Global Rankings Remain Stable, While Rankings Reshuffle in China

It is expected that Jinko Solar’s shipment reached 9.8GW in 2017, topping the charts for global modules. Following was Trina, Canadian Solar, JA Solar, and Hanwha Q-Cells. Hanwha Q-Cells that was particularly left behind started to catch up, with the shipment becoming similar to JA Solar that ranked fourth. In addition, the shipment of the top ten global manufacturers were reach 58GW in 2017, accounting for 55% of the global market share.

Different from the global rankings, the module shipment rankings obviously reshuffled in China. Stimulated by the significant growth of mono-Si market shares in China, Longi that ships most of its products to China has changed places with Jinko Solar and moved up to No.1. Following was Trina, Jinko Solar, GCL-Si, JA Solar, Suntech, Risen Energy, Canadian Solar, Yingli Solar, and Talesun. These companies supplied 29.2GW of modules to China in 2017, representing 57% of the total Chinese local demand.

Looking ahead for 2018, Chinese local demand may decline this year for the first time, putting pressures on the PV supply chain prices. Although top-tier manufacturers for each sector of the supply chain will continue to expand capacities this year to win more market shares, the control over the profitability of the company is a bigger challenge than the market share growth.

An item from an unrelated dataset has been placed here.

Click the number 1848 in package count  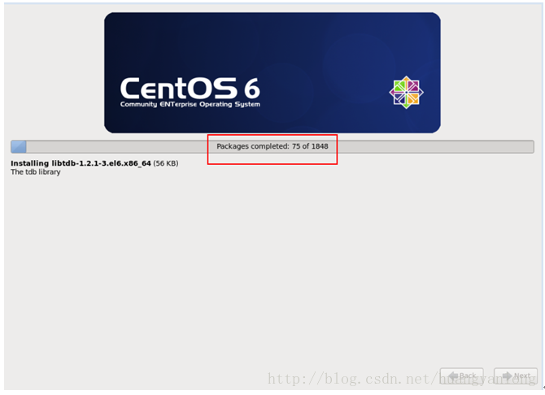pos(320,146)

Take a look at each sector:

The polysilicon market will not release many new capacities in 1H18, leading to stable average trading prices in the first half of the year. This sector is still the sector with the best profit of the entire supply chain.
For wafers, the mono-Si wafer capacity will continue to increase every quarter. As multi-Si wafer manufacturers switch from slurry to DW slicing, the multi-Si wafer capacity will also increase significantly. Yet, confronted by high polysilicon and low cell prices, both the mono and multi-Si wafer markets will face great challenges in profitability this year.

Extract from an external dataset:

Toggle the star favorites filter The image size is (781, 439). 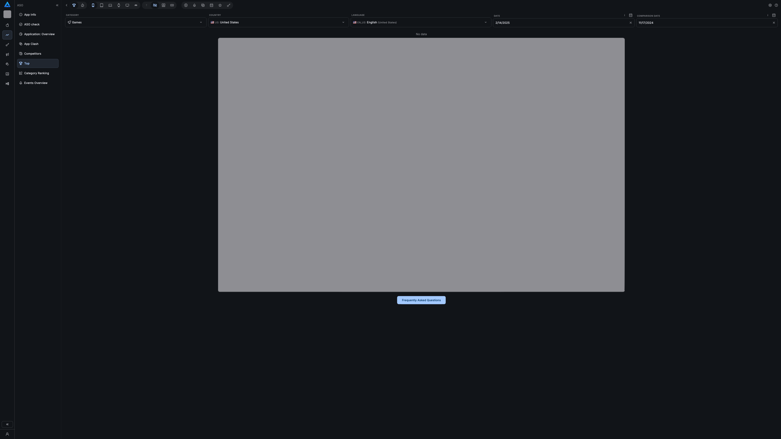point(220,5)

Cell is the sector that already witnessed tight profits in 2017. Since this sector expanded less compared to other sectors this year, the profit decline is likely to be limited. However, many leading and new cell companies are still planning for GW-scale expansions, and therefore this year will be the first year for the cell sector to begin eliminating high-cost capacities.

For modules, both global and Chinese demands are expecting to shrink this year, but top-tier vertically-integrated companies continue to increase their capacities and shipments, trying to win more market shares. Consequently, second/third-tier module manufacturers are likely to receive fewer OEM orders compared to last year.

Overall, apart from the uncertainties brought by the US “Section 201” case and India’s safeguard measures, the market condition has slowly become clear in other markets. And forecast for the 2018 demand in China: Demand will possibly be between 40 to 50 GW, decrease slightly compared to 2017. At the same time, utility power plants, poverty alleviation power plants, and ground-mount DG systems are remain subject to the June 30th 2018 deadline. For Top Runner Program, the deadline is December 30th.

The first quarter seems to be possibly the weakest quarter in 2018 since the demand from the main markets, China and US, are dwindling, and is mainly supported by the Indian and Japanese markets. The distribution of peak and off-peak season this year is similar to last year. Demand will drop first and then rebound in 2018Q2. As the Lunar New Year approaches, the PV industry start cool down currently, while supply chain prices decline rapidly at the same time. Companies should be prepared ahead of time for the upcoming 0630 installation boom and another off-peak season in 2H18. Technology optimization and strategic adjustment are still the top priorities.